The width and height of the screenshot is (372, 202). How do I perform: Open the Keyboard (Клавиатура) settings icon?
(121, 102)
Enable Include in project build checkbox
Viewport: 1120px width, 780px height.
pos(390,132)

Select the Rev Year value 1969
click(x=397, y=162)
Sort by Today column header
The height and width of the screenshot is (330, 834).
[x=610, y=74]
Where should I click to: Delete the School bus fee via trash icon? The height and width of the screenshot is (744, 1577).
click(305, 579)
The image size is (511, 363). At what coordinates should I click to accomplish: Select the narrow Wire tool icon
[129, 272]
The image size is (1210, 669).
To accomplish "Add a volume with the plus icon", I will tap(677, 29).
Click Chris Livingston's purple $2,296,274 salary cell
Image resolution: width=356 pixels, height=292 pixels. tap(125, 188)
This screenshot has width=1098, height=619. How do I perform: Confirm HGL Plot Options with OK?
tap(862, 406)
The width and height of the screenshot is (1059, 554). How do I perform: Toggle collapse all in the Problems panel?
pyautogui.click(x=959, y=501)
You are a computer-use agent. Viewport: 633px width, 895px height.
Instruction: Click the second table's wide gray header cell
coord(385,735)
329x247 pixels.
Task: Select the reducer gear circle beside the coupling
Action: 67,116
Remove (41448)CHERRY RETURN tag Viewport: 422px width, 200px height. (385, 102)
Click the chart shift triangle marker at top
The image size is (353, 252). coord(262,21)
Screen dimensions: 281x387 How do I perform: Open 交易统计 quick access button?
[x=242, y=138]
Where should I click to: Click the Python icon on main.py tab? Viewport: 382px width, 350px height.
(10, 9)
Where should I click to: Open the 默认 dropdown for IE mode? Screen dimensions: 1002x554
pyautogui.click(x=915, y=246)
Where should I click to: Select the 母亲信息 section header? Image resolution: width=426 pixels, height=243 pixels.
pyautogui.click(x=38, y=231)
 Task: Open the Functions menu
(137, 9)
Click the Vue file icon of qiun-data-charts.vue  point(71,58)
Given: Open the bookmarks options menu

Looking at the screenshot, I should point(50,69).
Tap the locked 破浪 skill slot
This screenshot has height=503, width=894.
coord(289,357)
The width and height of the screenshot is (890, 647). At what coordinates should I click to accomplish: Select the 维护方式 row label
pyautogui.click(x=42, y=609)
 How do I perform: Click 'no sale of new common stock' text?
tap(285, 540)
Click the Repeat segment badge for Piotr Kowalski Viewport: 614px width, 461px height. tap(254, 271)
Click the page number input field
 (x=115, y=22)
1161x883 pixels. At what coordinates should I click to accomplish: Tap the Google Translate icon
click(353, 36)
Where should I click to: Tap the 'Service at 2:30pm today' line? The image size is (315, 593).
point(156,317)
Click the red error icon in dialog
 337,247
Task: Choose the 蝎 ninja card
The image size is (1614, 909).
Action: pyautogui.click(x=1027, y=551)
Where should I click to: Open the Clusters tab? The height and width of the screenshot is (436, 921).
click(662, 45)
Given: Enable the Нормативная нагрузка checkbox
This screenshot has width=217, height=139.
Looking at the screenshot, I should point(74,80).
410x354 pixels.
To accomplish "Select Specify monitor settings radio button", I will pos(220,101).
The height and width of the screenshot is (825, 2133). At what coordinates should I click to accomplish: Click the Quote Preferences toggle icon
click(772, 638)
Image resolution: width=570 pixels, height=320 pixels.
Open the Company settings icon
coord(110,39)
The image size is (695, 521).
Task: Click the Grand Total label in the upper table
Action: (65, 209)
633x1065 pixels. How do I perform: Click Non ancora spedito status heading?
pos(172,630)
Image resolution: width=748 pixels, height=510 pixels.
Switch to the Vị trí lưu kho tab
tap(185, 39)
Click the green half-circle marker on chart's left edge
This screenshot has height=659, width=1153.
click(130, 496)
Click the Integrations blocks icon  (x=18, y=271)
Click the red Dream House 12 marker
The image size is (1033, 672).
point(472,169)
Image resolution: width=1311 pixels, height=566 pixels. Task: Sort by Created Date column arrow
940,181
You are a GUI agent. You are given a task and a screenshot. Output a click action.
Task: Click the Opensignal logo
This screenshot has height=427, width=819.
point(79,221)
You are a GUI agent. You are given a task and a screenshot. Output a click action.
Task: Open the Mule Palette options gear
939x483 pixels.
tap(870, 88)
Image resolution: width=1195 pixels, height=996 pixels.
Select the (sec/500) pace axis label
════════════════
> [Assigned task] Your answer should consist of the lines from the line with "Task: Choose the 蝎 ninja card" to the line with "410x354 pixels." above, repeated exactly, both ends included.

> [Exercise solution]
Task: Choose the 蝎 ninja card
The image size is (1614, 909).
Action: pyautogui.click(x=1027, y=551)
Where should I click to: Open the Clusters tab? The height and width of the screenshot is (436, 921).
click(662, 45)
Given: Enable the Нормативная нагрузка checkbox
This screenshot has width=217, height=139.
Looking at the screenshot, I should point(74,80).
410x354 pixels.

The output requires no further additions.